The Big Idea: Ginger Smith
What does one do with themselves when their purpose is fulfilled? How do you adjust to a life you weren’t built for? In Ginger Smith’s newest novel, The Rush’s Edge, she explores finding meaning in a world so different from the one you’re accustomed to, and finding brotherhood along the way.
Sebastian Junger, has been a war correspondent for fifteen years. He speaks very eloquently on the brotherhood that soldiers miss when they come back to a lonely civilian world. He explains it’s more than friendship. It’s knowing that someone has your back and would give their all for you and that you would do the same for them.

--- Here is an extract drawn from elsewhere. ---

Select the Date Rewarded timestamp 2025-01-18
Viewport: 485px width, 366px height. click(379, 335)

This sense of brotherhood between soldiers makes up one of the big ideas of The Rush’s Edge.
I didn’t realize right away that my book would tackle some of the issues that veterans face. It crept up on me and became a subplot as I added backstory and characterization to Hal and Ty, two of the main characters of the book. As time went on, I felt like a painter building up layers of light and shadow. The light was the sense of brotherhood the two former soldiers share. The shadow hinted at the darker things that the two of them, especially Hal, had undergone as a solider in the service of the Armed Forces of the Confederation of Allied Systems (the ACAS). It wasn’t until later that I realized what had inspired me.

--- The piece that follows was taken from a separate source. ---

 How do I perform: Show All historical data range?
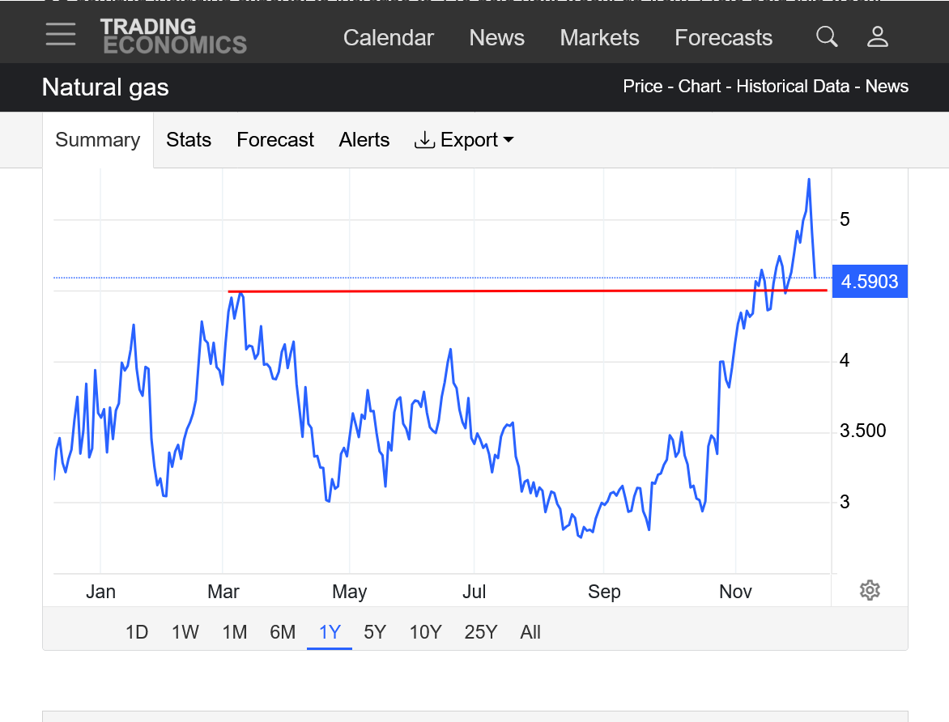click(x=530, y=632)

As the daughter of a veteran, I often think about my father’s service and the lasting effects it had on his life. Like the characters in The Rush’s Edge, his life was a painted canvas of lights and darks. My father enlisted in the United States Navy during the late 1960s. His service coincided with the widening conflict in Vietnam as more and more American soldiers were being funneled into the country. One of my father’s closest friends was killed in action. His name is now etched forever on a black granite wall in Washington DC.
I am sure that his friend’s loss was painful and left deep scars on my dad’s psyche. My father did not talk much about the things he experienced in the Navy during that time, but he was able to talk to my husband, a military historian. Dad relayed the story of how he was present as the USS Forrestal came into the Philippines after a terrible shipboard fire had killed over a hundred crewmembers and wounded many more.
As I look back, I think how this must have shaped him. The light in the canvas of his life was that he was fiercely independent. He always took care of me and my brother and taught us to be hard workers. My father and I were both readers, and he taught me to love science fiction and fantasy from a young age. When I was five, he began reading The Hobbit to me every night before bed. Later on, he let me read from his own stacks of SFF paperbacks. It’s a small wonder, I suppose, that I am now a science fiction author. If he was still alive today, he’d probably be pretty proud.
But my dad’s time in the military came with a dark side too. He suffered from anxiety and alcoholism as he got older and refused to let anyone help him deal with his problems. There were just some shadows from his past that were too hard for him to shake. Now that he’s gone, the opportunity for questions has regrettably passed. But delving into the effect of military service on Hal and Ty was my way to explore the struggle veterans face after life in the armed forces.
Hal Cullen, the main character of The Rush’s Edge, is a VAT (Vanguard Assault Troops) super-soldier. He was grown in an artificial womb in a Coalition-run facility and was trained subliminally by the interface implanted in his brain. The other vat soldiers he’s served with make up the only family he’s ever known.
Vat soldiers are genetically engineered to experience the rush, a reaction to threat that allows them to think faster and fight harder than natural born soldiers. After their release from service, a vat’s drive for the rush leads them to seek out trouble that usually leads to their demise. They just don’t adjust well without the structure and camaraderie of the ACAS. Most vats turn inward as the loneliness of life on the outside eats them up. Hal’s story would have ended the same as any other vat, if not for Tyce Bernon, his commanding officer.
Vats are forced to leave the ACAS after seven years of active service. When it was time for Hal to go, Ty quit as well. He found he could no longer stomach what the military was doing to soldiers like Hal. So instead of being alone, Ty invites Hal to help him run a one-ship salvage business, recovering parts from crashed ships past the Edge’s border.
The Edge, like our own world, is a lonely place for veterans, but together, there is hope that Ty can help Hal avoid the dark fate other vats face. For these two, the bonds of brotherhood extend past soldier and commanding officer, past vat and natural-born. When I contemplated what the big idea of my book was, my mind kept returning to this sense of brotherhood they share. I can’t help but think my dad would have benefitted from having such a connection in a lonely world, and I hope that, once home, all veterans will somehow find this again.